# WHAT THIS TASK INVOLVES
In the entries below, the line with "Task: Click the plus" marks the start. Return it and every following line exactly, ending with the last.

# Stored items
· · ·
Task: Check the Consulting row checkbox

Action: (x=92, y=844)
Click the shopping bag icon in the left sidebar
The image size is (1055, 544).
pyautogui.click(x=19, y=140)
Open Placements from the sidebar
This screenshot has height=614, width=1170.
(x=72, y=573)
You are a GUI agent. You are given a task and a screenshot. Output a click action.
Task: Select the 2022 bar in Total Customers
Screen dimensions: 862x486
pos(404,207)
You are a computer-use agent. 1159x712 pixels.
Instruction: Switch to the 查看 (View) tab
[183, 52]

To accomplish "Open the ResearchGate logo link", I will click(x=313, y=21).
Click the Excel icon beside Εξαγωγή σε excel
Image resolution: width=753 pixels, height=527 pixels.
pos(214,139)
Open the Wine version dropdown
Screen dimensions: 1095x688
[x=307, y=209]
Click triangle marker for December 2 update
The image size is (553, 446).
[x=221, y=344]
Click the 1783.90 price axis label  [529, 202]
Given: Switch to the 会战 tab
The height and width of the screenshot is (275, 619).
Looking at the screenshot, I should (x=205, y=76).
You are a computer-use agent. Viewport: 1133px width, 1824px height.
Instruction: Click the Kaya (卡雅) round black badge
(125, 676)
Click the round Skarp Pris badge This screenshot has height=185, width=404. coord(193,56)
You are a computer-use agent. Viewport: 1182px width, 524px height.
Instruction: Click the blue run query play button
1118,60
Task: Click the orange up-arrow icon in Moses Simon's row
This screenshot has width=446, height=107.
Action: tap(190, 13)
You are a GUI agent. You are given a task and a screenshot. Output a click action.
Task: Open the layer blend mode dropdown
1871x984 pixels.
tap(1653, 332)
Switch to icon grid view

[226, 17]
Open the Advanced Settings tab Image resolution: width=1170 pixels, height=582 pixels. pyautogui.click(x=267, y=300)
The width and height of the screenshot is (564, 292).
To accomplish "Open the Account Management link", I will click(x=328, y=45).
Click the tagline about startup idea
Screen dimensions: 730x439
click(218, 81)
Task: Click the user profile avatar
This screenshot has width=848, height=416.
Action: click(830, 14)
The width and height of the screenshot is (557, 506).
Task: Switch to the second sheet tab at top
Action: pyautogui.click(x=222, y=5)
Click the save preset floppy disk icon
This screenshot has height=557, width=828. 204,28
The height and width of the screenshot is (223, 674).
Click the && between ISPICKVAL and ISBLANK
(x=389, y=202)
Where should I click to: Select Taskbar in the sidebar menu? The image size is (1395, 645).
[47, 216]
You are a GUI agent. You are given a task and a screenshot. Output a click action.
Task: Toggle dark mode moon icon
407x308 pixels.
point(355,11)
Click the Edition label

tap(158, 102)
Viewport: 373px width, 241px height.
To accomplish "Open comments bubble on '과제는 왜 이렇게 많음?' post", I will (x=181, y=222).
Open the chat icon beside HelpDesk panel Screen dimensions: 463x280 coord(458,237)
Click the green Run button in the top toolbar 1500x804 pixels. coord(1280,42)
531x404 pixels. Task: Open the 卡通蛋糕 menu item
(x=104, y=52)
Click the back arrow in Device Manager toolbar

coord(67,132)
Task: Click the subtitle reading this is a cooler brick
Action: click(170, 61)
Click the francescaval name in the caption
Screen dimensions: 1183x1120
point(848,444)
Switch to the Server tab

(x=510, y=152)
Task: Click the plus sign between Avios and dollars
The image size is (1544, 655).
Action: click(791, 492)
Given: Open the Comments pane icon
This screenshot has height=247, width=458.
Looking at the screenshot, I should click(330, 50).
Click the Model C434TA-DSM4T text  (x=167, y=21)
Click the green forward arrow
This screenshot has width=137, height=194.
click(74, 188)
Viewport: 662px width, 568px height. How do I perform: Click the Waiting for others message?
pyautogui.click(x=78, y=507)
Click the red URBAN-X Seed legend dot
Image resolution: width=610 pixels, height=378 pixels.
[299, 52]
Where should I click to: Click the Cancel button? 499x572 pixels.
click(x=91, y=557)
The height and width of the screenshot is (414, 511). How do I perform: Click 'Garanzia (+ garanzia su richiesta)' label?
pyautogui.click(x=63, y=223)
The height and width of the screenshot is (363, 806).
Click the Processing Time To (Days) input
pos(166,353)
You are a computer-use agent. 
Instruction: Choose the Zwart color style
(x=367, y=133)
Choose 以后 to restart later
· · ·
# RESULT OF THIS EXERCISE
Task: Click the plus sign between Avios and dollars
The image size is (1544, 655).
Action: click(791, 492)
Given: Open the Comments pane icon
This screenshot has height=247, width=458.
Looking at the screenshot, I should click(330, 50).
Click the Model C434TA-DSM4T text  (x=167, y=21)
Click the green forward arrow
This screenshot has width=137, height=194.
click(74, 188)
Viewport: 662px width, 568px height. How do I perform: Click the Waiting for others message?
pyautogui.click(x=78, y=507)
Click the red URBAN-X Seed legend dot
Image resolution: width=610 pixels, height=378 pixels.
[299, 52]
Where should I click to: Click the Cancel button? 499x572 pixels.
click(x=91, y=557)
The height and width of the screenshot is (414, 511). How do I perform: Click 'Garanzia (+ garanzia su richiesta)' label?
pyautogui.click(x=63, y=223)
The height and width of the screenshot is (363, 806).
Click the Processing Time To (Days) input
pos(166,353)
You are a computer-use agent. 
Instruction: Choose the Zwart color style
(x=367, y=133)
Choose 以后 to restart later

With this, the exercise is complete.